Assassination plots against President Harry S. Truman and the shooting up of Congress by Puerto Rican nationalists … the violent Weather Underground and Black Panther movements … the wounding of Rep. Steve Scalise … the almost daily emailed and social-media threats on the lives on other GOP lawmakers — it does seem as if progressives have a corner on haters and homicidal psychotics.

Mr. Mueller won’t recuse himself, but maybe it’s not just partisan hackery to wish he would, even though his record does seem to be more about principled government service than Mr. Comey’s self-service. That difference is magnified by an atmosphere clogged with partisan hate not seen since the early days of the republic..

“We live in an era of deep partisan hostility,” former House Speaker Newt Gingrich said when a casual conversation about his new book “Understanding Trump” turned to why Trump loyalists have suddenly turned on Mr. Mueller.

Mr. Mueller’s career, after all, seems pretty clean for a long-time swamp denizen.

But there’s a new context of extreme partisanship in which Mr. Mueller and everyone else is operating. So for Mr. Gingrich, it’s not what Mr. Mueller did over previous decades but what he’s doing now.
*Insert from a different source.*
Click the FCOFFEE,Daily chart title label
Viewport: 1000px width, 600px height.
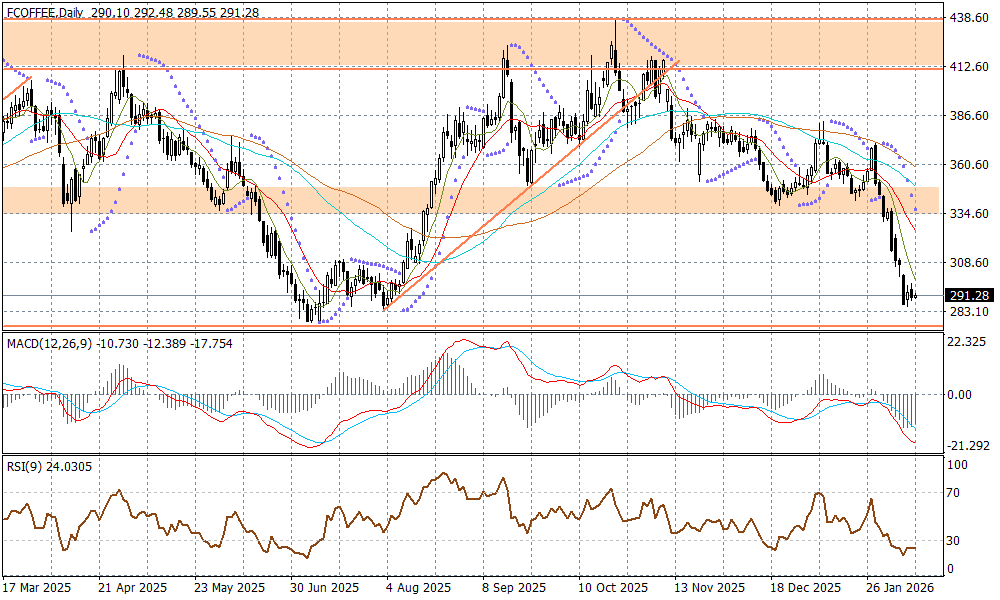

“Remember, 97 percent of the money given by Justice Department employees went to Hillary Clinton’s presidential campaign,” Mr. Gingrich said. “A so-called comedian, Kathy Griffin, holds up the president’s bloody head” in a photo shoot.

“A Shakespearean play in Central Park celebrates the assassination of the president,” said the man credited in 1994 with leading Republicans to their first majority in the House since 1952.

Mr. Gingrich didn’t cite a dark-side Comey-Mueller incident in the past, though columnist Carl Cannon wrote last month about the incident when Mr. Mueller was FBI director and Mr. Comey was deputy attorney general.

“Comey and Mueller badly bungled the biggest case they ever handled,” Mr. Cannon wrote. “They botched the investigation of the 2001 anthrax letter attacks that took five lives and infected 17 other people, shut down the U.S. Capitol and Washington’s mail system, solidified the Bush administration’s antipathy for Iraq, and eventually, when the facts finally came out, made the FBI look feckless, incompetent, and easily manipulated by outside political pressure.”

Mr. Gingrich agrees that “Mueller has been so close to Comey over the years he would have to recuse himself from investigating Comey.

“And when, for the Russia probe, Mueller’s first four hires are attorneys who contributed to Clinton and the Democrats, my instinct is to distrust,” Mr. Gingrich said.

“One of the attorneys Mueller hired worked for the Clinton Foundation defending it against freedom of information requests — great background for an open, transparent investigation,” the former Georgia Republican congressman said.

“Two of the attorneys Mueller has hired have records of hiding evidence from the defense. In one case involving Arthur Anderson, after 85,000 jobs were destroyed, the Supreme Court ruled 9-0 they were wrong to hide the evidence,” Mr. Gingrich added.

So there’s at least a patina of plausibility that Mr. Comey, Mr. Mueller and the alligators are colluding. But their suspected fear of the promised swamp drainage may be over-rated.

That fear would presuppose that there’s actually someone in the Trump White House who knows how to — and will bestir himself to — start hiring enthusiastic swamp drainers (or at least not Trump-haters) to fill the thousands of positions still held by Barack Obama and Hillary Clinton loyalists.

• Ralph Z. Hallow has been covering presidential elections and Washington politics from the nation’s capital for 35 years.